Figure 5. Sutures from the anchor are passed through the tendon for the repair.
The sutures are then secured crossed over the cuff tendon and placed into a second set of anchors. This serves to attach the tendon to the bone.
Figure 6. Final repair of cuff tendon
Over time, biology allows the tendon to heal back to its original insertion on the bone and the job of the sutures is done. Other portions of the procedure may address problems of the biceps, labrum, bone spurs, and cartilage.
Figure 7. Actual arthroscopic image of rotator cuff repair.
At the conclusion of the procedure, we inject anesthetic around the shoulder for pain control. The current opioid crisis has led us to explore alternatives to the traditional nerve block used in shoulder surgery that frequently led to pain rebound flares and frequent use of opioids to overcome this. Specifically, I have developed an injection protocol to anesthetize the major sensory nerves of the shoulder. ( Figure 8). In our study, many patients recover from surgery with no opioids at all. It has been a major step forward for our patients’ recovery.
Figure 8 . Injecting and anesthetizing the specific sensory nerves of the shoulder
Link to article: http://link.springer.com/article/10.1007/s11420-019-09745-4
Patients are discharged from the surgical center when they are stable and comfortable.

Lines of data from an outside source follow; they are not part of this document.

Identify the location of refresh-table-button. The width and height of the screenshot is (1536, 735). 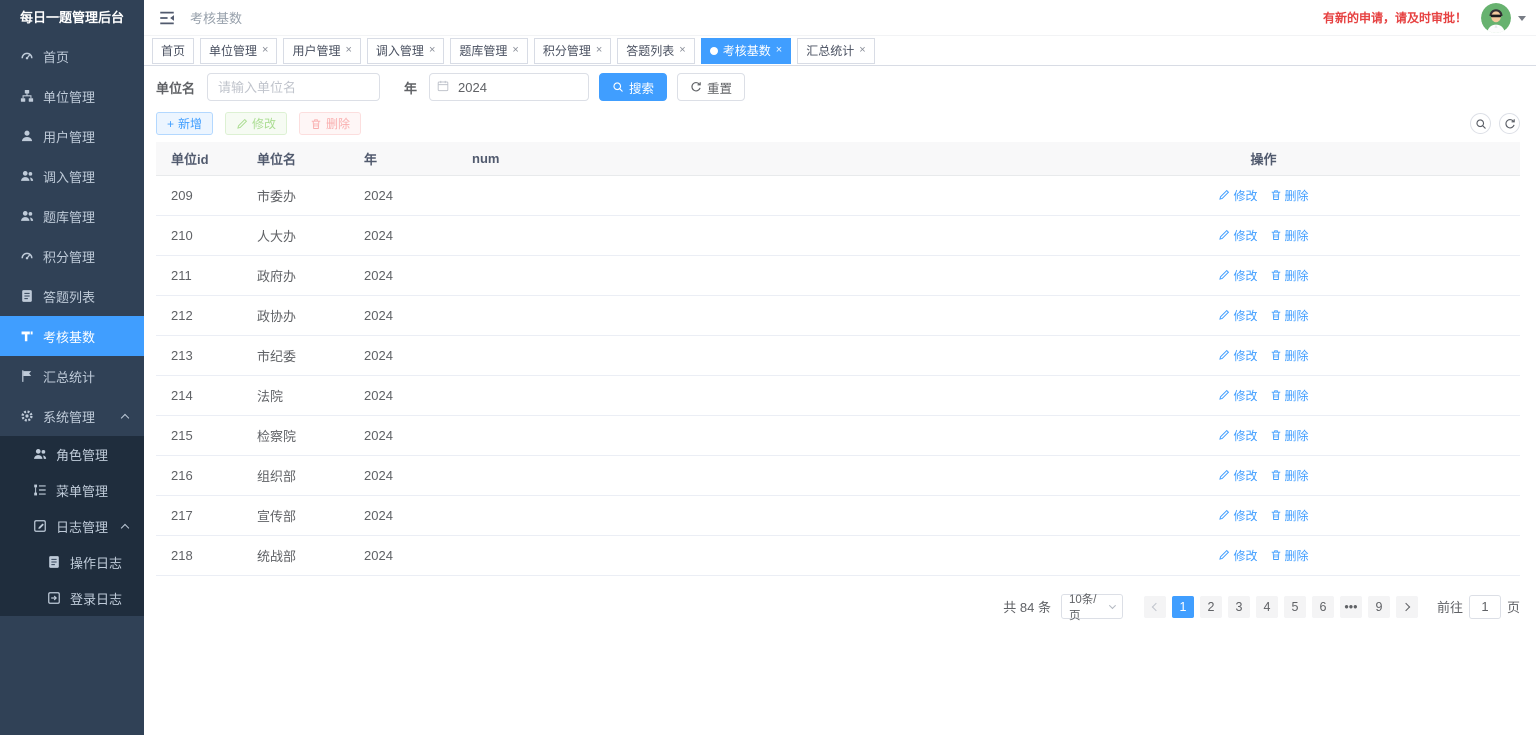
(1510, 124).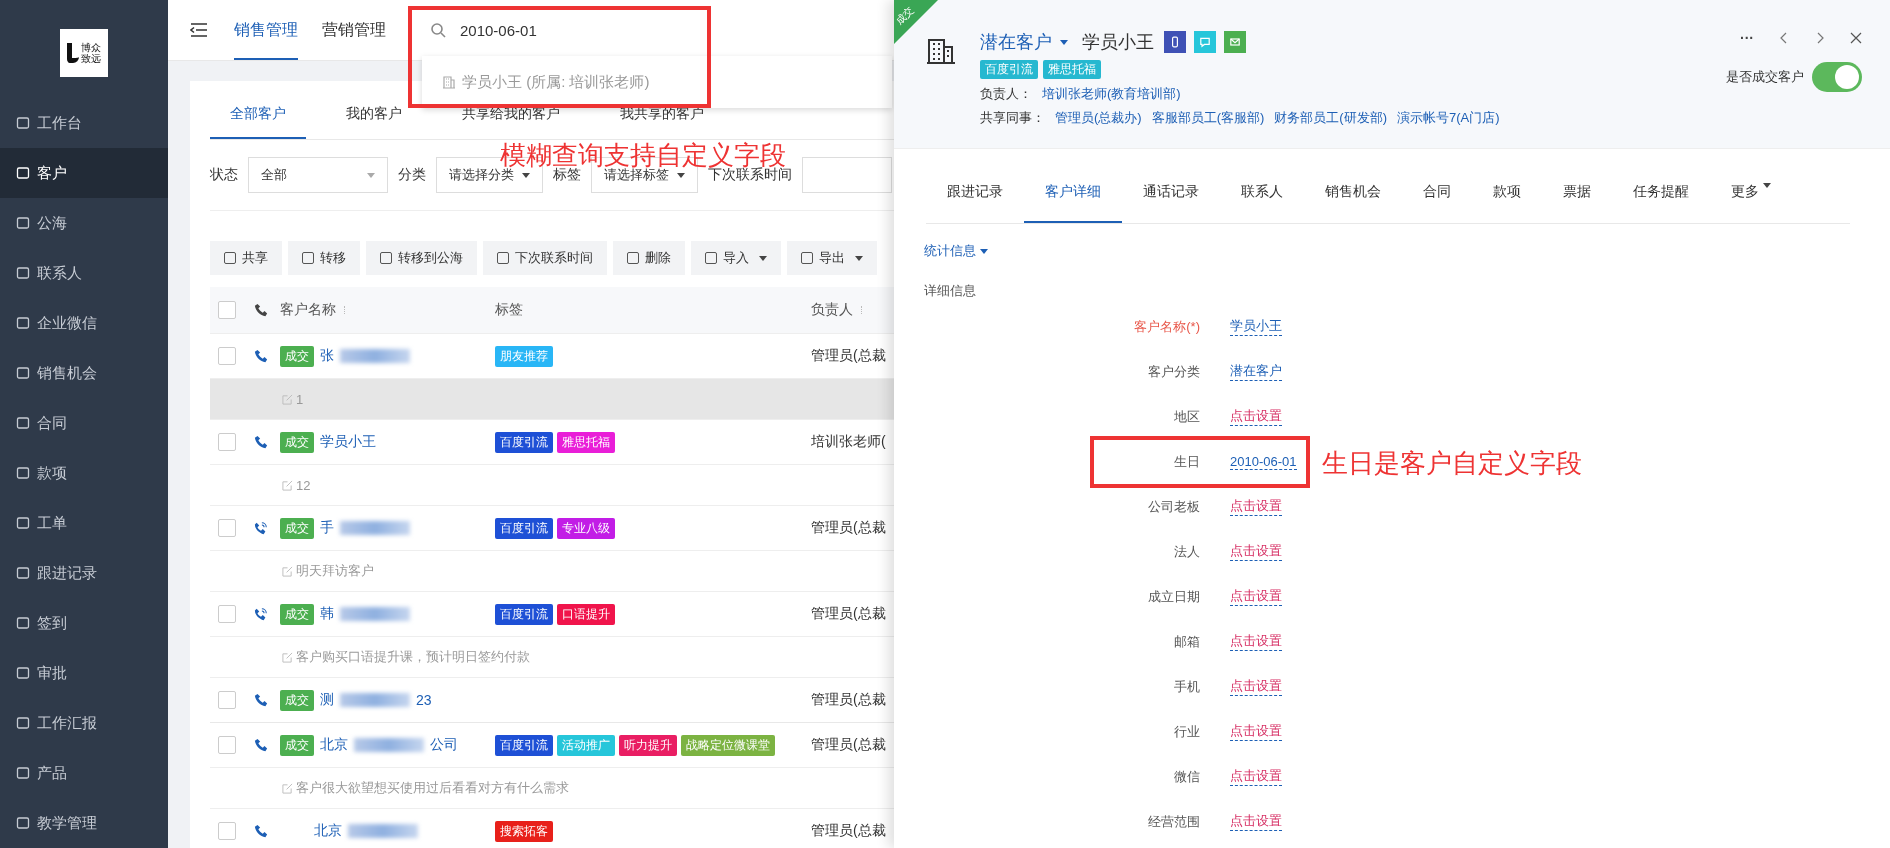 This screenshot has height=848, width=1890. What do you see at coordinates (1024, 42) in the screenshot?
I see `category-dropdown: 潜在客户` at bounding box center [1024, 42].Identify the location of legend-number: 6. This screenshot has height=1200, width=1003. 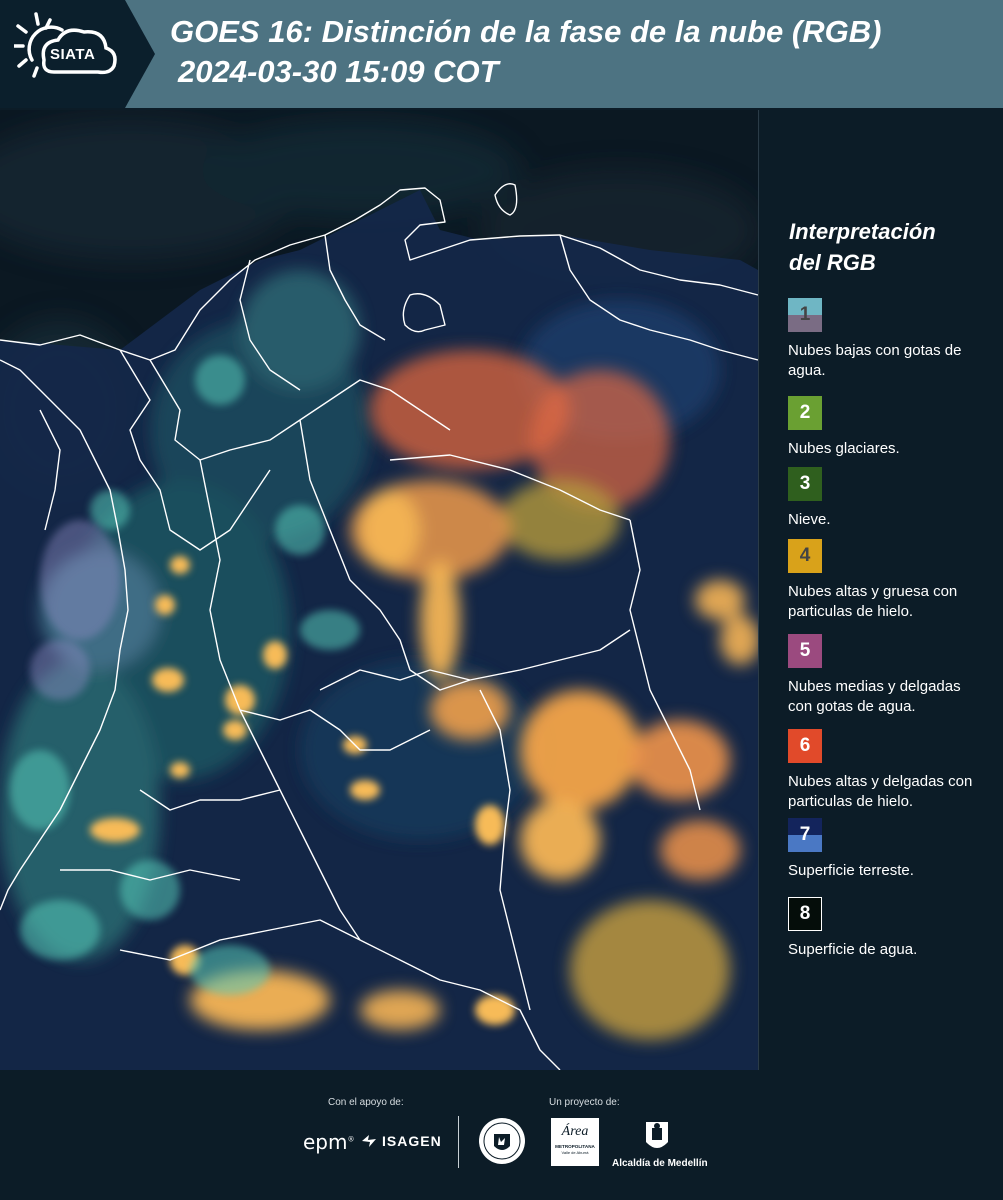
(805, 746).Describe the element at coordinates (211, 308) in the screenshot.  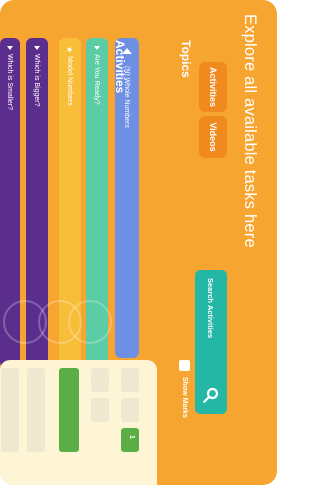
I see `search-activities-label: Search Activities` at that location. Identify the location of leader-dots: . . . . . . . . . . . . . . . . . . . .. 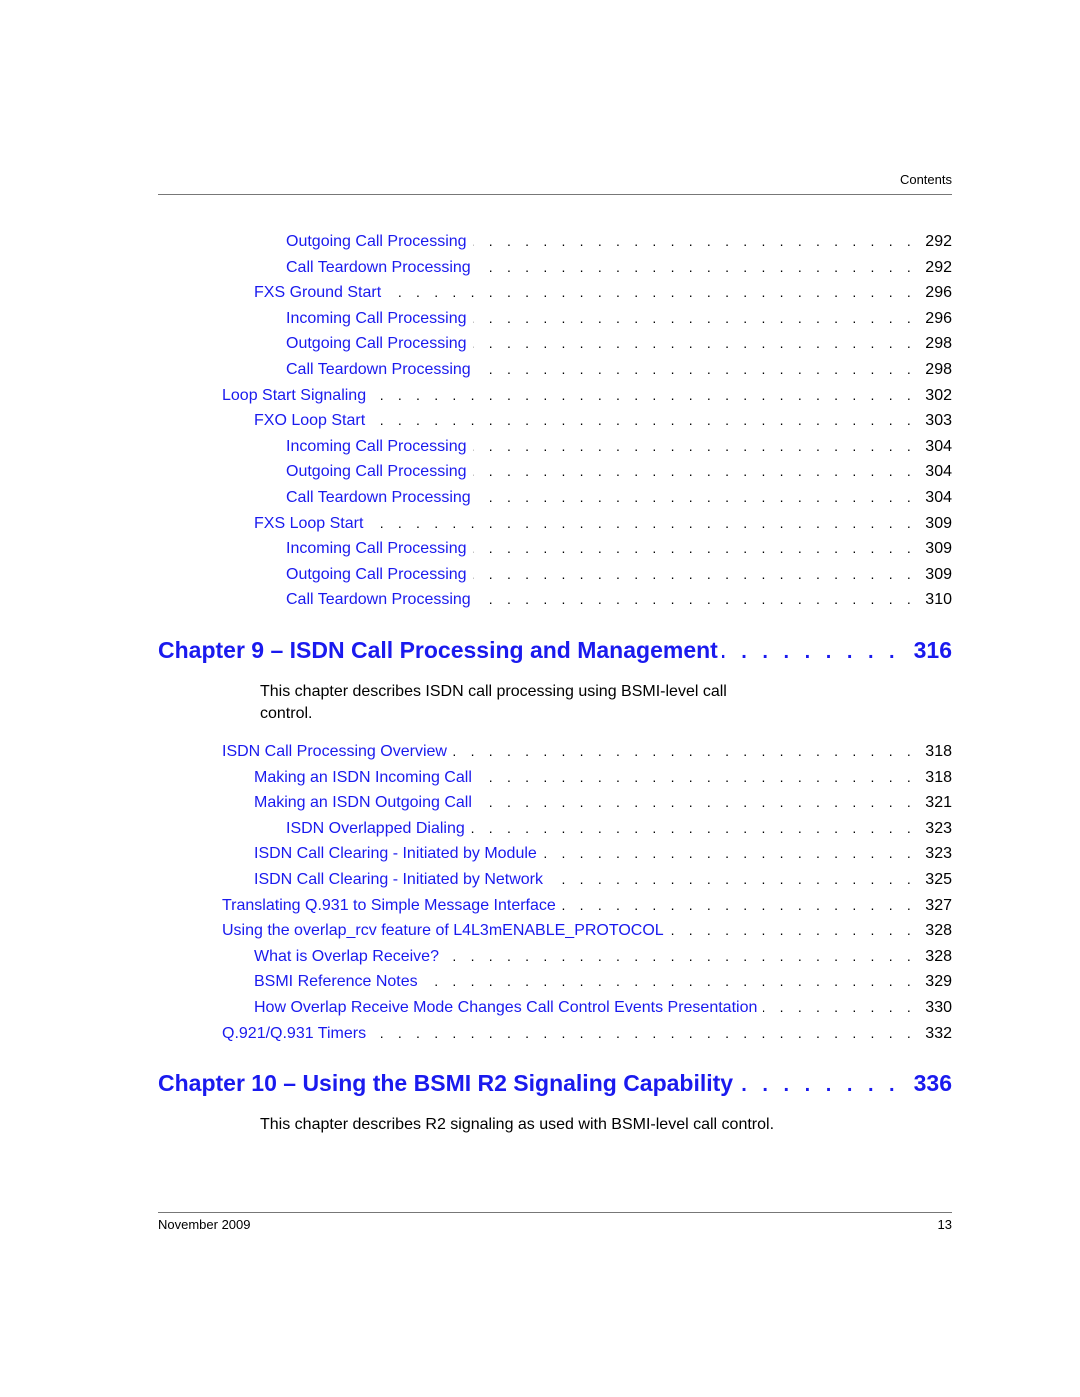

We then see the patient in the office the next day to go over surgical photos. Patients may begin normal showers one day after surgery and wear regular clothes with the sling. Patients may use their hand while in the sling. The longer part of the recovery is the rehabilitation. The sling is removed after six weeks. Rehabilitation progresses motion, function and strength with a specific protocol tailored to the patient. The patient may return to full sports at six months after surgery. Overall, the successful outcomes from this surgery are quite high for many patients.